- Task list -
1. In the article on the Gallup wellbeing survey, what does the text give as the reason the Ashland-Huntington area has seen hard times? Answer in one to three sentences.
2. Write out the stretch of the Gallup wellbeing article from "A new Gallup" through "are in California.".
3. Extend the article on the Gallup wellbeing survey from the point where it stops.

- Document text -
-- Opening Marker --

A new Gallup survey of 189 American communities finds that people's overall well-being is generally higher in the Midwest and West—especially California, Colorado and Utah—but lower in the South. Hint: the top city is also one of the most religious

The secret to happiness might just be good, clean living.

Provo-Orem, Utah, ranked number one in the United States for overall wellbeing in a Gallup survey of 189 American cities released Tuesday. In the past, Gallup has also found that Provo is the most religious city in America—religiosity seems to correlate with higher levels of wellbeing in general—and that Utah has the lowest smoking rate among all 50 states. Boulder and Fort Collins, Colo., come in at the number two and three spots, and three of the top ten highest overall wellbeing communities in America are in California.

The place with the lowest level of wellbeing—a composite index of six metrics: life evaluation, emotional health, work environment, physical health, healthy behaviors, and access to basic necessities—is the Ashland-Huntington area, where Ohio, Kentucky and West Virginia meet. The region has seen hard times as its economic fate has declined with the coal industry in recent years. Kentucky and West Virginia are also the two states with the highest smoking rates in the country.

-- Closing Marker --

- Provided data -
-- Opening Marker --

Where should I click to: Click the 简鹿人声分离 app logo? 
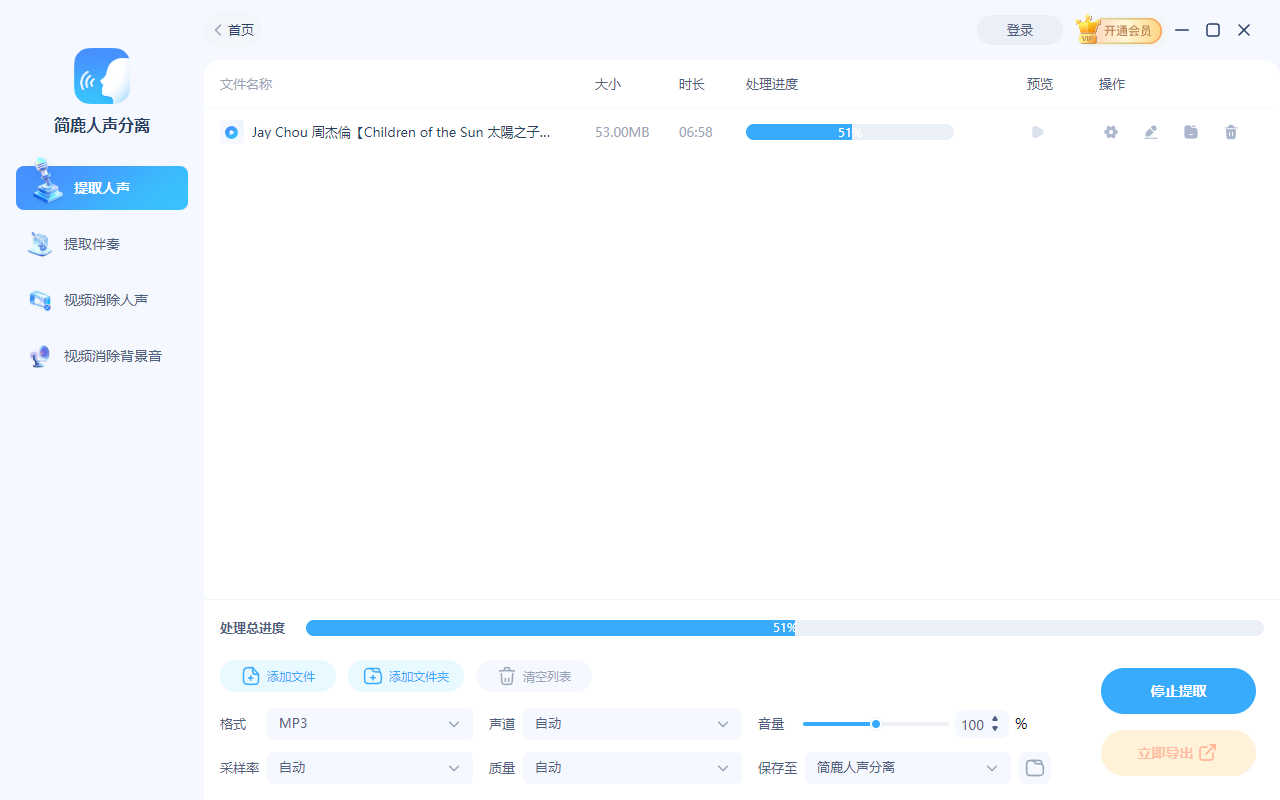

-- Closing Marker --

- List of answers -
1. The Ashland-Huntington area has seen hard times because its economic fate has declined along with the coal industry in recent years.

2.
A new Gallup survey of 189 American communities finds that people's overall well-being is generally higher in the Midwest and West—especially California, Colorado and Utah—but lower in the South. Hint: the top city is also one of the most religious

The secret to happiness might just be good, clean living.

Provo-Orem, Utah, ranked number one in the United States for overall wellbeing in a Gallup survey of 189 American cities released Tuesday. In the past, Gallup has also found that Provo is the most religious city in America—religiosity seems to correlate with higher levels of wellbeing in general—and that Utah has the lowest smoking rate among all 50 states. Boulder and Fort Collins, Colo., come in at the number two and three spots, and three of the top ten highest overall wellbeing communities in America are in California.

3.
Among metro areas of one million or more in the U.S., the San Francisco Bay and Washington, D.C. areas score highest in Gallup’s well-being index. Perhaps unsurprisingly, residents of these two regions also told Gallup they felt the most confident about the economic prospects of the U.S. in a recent poll. And it’s not just that Americans in D.C. and San Francisco are glass-half-full people—their glasses really are half full, or fuller, as residents of two of the wealthiest population centers in the country.